Une dis­po­si­tion très sym­bo­lique, puisqu’elle touche au droit de pro­prié­té. Ain­si, le droit fran­çais des faillites n’est plus le prin­ci­pal frein à une éven­tuelle évic­tion par les créan­ciers d’actionnaires his­to­riques défaillants.

Une évolution des esprits

D’autres freins, tels que les consé­quences comp­tables ou de répu­ta­tion, ain­si que le besoin d’apporter de nou­velles liqui­di­tés à la socié­té, s’effacent len­te­ment mais sûre­ment. Les cas pra­tiques de prise de contrôle par les créan­ciers ouvrent la voie et per­mettent de trou­ver des solu­tions – ou font tout sim­ple­ment évo­luer les esprits.

Le fait que la plu­part des dos­siers de conver­sion de dette en capi­tal aient été menés par des fonds d’investissement spé­cia­li­sés ayant rache­té de la dette sur le mar­ché secon­daire, à un prix très déco­té, plu­tôt que par les banques d’origine, illustre aus­si qu’un frein pro­vient d’une cer­taine fri­lo­si­té des acteurs historiques.

Enfin, l’effort asso­cié à une prise de contrôle par les créan­ciers paraît d’autant plus faible que le coût de l’inaction s’est révé­lé impor­tant sur de nom­breux dossiers.

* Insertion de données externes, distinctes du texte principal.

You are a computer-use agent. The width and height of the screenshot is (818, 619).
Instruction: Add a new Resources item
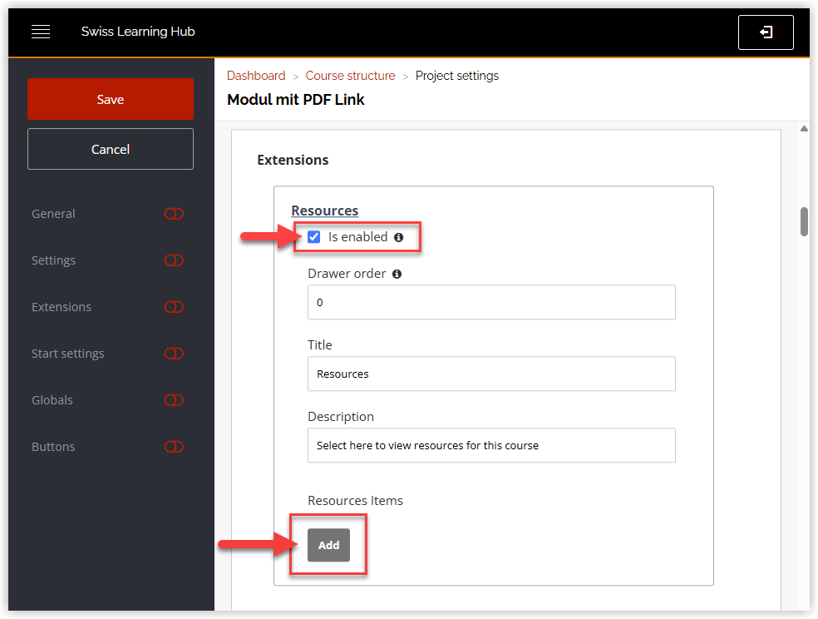click(328, 545)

Assurer le suivi de la société reprise

S’il semble que la prise de contrôle par les créan­ciers soit aujourd’hui une piste concrè­te­ment ouverte en France, les banques com­mencent tout juste à abor­der la ques­tion sui­vante, à savoir le sui­vi même de la socié­té ain­si reprise.

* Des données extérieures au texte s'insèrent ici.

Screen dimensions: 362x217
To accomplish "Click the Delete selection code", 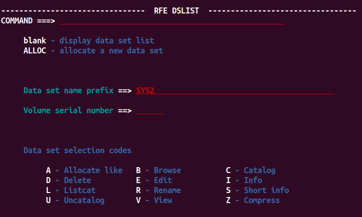I will [69, 181].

Une prise de contrôle par les créan­ciers n’est pas un gage auto­ma­tique de suc­cès, comme le montre la restruc­tu­ra­tion de l’imprimeur CPI, dont les banques ont pris le contrôle en 2009, pour fina­le­ment essuyer la perte de la majeure par­tie de leur expo­si­tion en 2013 lors d’une nou­velle restruc­tu­ra­tion – alors même que la socié­té se porte de façon satisfaisante.

“Une société en difficulté a besoin d’un actionnaire actif”

Une socié­té en dif­fi­cul­té a besoin d’un action­naire actif qui lui apporte le sou­tien néces­saire à son suc­cès. Ce constat est d’autant plus vrai pour une PME dont les équipes de direc­tion, même les plus com­pé­tentes, peuvent vite se retrou­ver débor­dées par la mul­ti­pli­ci­té des enjeux.

Ce besoin d’un acti­visme fort, asso­cié à une grande flexi­bi­li­té et à une capa­ci­té finan­cière, est rare­ment com­pa­tible avec le mode de gou­ver­nance des banques.

Dans la plu­part des cas pas­sés, ces der­nières ont pré­fé­ré prendre au plus vite leurs dis­tances avec la socié­té et en confier la gou­ver­nance à un conseil de sur­veillance consti­tué d’administrateurs indé­pen­dants, certes com­pé­tents mais fina­le­ment sans pou­voir de déci­sion fort – sauf lorsque, par­mi les prê­teurs, un fonds d’investissement spé­cia­li­sé s’était entre-temps invi­té à la table et en avait pro­fi­té pour prendre les rênes de l’entreprise, par exemple Oak­tree pour SGD (fla­con­nage verre), ICG pour Via Loca­tion (loca­tion de camions et véhi­cules uti­li­taires), KKR pour Winoa (trai­te­ment du métal).

La prise de contrôle d’une socié­té est un enjeu impor­tant pour les créan­ciers dans les années à venir. Mal­gré les pro­grès d’ores et déjà réa­li­sés, les méca­nismes de conver­sion de la dette en capi­tal et l’efficacité du sui­vi et du sou­tien de l’entreprise à relan­cer impliquent des défis qui res­tent à résoudre.

Cet enjeu est d’autant plus impor­tant que les condi­tions de cré­dit actuel­le­ment favo­rables, notam­ment pour les mon­tages LBO, ouvrent la porte à tou­jours plus de situa­tions de ce type.